Il riferimento è agli ultimi due poliziotti feriti in servizio. Jessica, cui un delinquente ha rotto il naso, e Christian di Martino, che si è preso tre coltellate da un marocchino drogato a Lambrate. Nonostante quello che hanno passato e la gravità delle loro ferite sono ambedue desiderosi di tornare presto in servizio. “Jessica e Christian sono due poliziotti che si sono messi fra la minaccia e la comunità e ne hanno pagato le conseguenze. “
“La complessità e l’accelerazione delle dinamiche della città è tale che bisogna adeguarsi il più possibile. Fin che si rimane nel campo delle proteste si fa ordine pubblico, con un perimetro di carattere non violento. Le manifestazioni sono sotto monitoraggio perché la protesta rimanga all’interno di regole e leggi, in un continuo confronto con organizzatori e con altri attori del tavolo della sicurezza. Non mi piace che stia nascendo un sentiment che faccia sentire minacciata una parte.”

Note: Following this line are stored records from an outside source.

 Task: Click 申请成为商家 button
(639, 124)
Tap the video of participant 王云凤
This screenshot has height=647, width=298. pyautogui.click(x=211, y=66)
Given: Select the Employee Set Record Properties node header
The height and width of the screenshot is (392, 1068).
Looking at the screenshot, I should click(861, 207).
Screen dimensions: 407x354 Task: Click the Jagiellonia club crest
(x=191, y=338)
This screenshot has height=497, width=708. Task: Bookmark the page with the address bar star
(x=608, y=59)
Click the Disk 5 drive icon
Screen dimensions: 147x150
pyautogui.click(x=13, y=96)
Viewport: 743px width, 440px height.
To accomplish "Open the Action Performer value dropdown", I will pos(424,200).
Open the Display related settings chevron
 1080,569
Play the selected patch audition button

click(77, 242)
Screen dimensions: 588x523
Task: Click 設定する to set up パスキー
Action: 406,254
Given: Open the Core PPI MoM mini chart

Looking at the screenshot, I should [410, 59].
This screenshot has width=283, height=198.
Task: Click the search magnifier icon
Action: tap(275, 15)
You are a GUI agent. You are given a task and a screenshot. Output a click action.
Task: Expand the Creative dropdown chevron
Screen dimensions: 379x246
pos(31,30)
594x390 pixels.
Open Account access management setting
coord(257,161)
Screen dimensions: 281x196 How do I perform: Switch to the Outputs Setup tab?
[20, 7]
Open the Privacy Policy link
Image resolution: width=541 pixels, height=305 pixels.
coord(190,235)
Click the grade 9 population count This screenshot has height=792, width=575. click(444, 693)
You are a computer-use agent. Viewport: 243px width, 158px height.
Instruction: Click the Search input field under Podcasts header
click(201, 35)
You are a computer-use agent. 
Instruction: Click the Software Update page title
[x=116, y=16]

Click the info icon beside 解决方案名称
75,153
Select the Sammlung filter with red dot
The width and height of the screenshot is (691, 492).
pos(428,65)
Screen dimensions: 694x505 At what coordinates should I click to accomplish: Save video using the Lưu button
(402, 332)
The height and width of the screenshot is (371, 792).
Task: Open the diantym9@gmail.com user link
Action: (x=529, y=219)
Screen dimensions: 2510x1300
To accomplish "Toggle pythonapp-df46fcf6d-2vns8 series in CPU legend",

Sono le parole di Petronzi. La minaccia è spesso improvvisa e il pericolo è la sua fluidità. Il problema è arrivare in tempo quando si verifica. Guardando i dati di Lambrate e di quella stazione si vede che nessun altro fatto grave si è verificato in quel luogo. C’è un tema sugli irregolari, che sono tanti. In Italia c’è un sistema giudiziario repressivo e un altro sistema amministrativo e preventivo. Però tutto ciò è affrontabile coordinandosi con altri strumenti, come si è già fatto coinvolgendo il terzo settore e creando un sistema di risposte che normalizzano la situazione.
Chi ha descritto Milano come Gotham city? “È un po’ afflittivo ma li capisco” dice Petronzi. “Lambrate ad esempio non è Gotham city, ma nel momento in cui si è verificata l’aggressione lo è diventata”.
È quindi, infine, la visione di una città in cui la minaccia alla sicurezza pubblica si comporta come le metastasi di un tumore curato e tenuto sotto controllo. Ogni tanto, anche spesso, nasce un focolaio improvviso, in un punto inaspettato del corpo, che obbliga a correre velocemente ai ripari per limitarne i danni.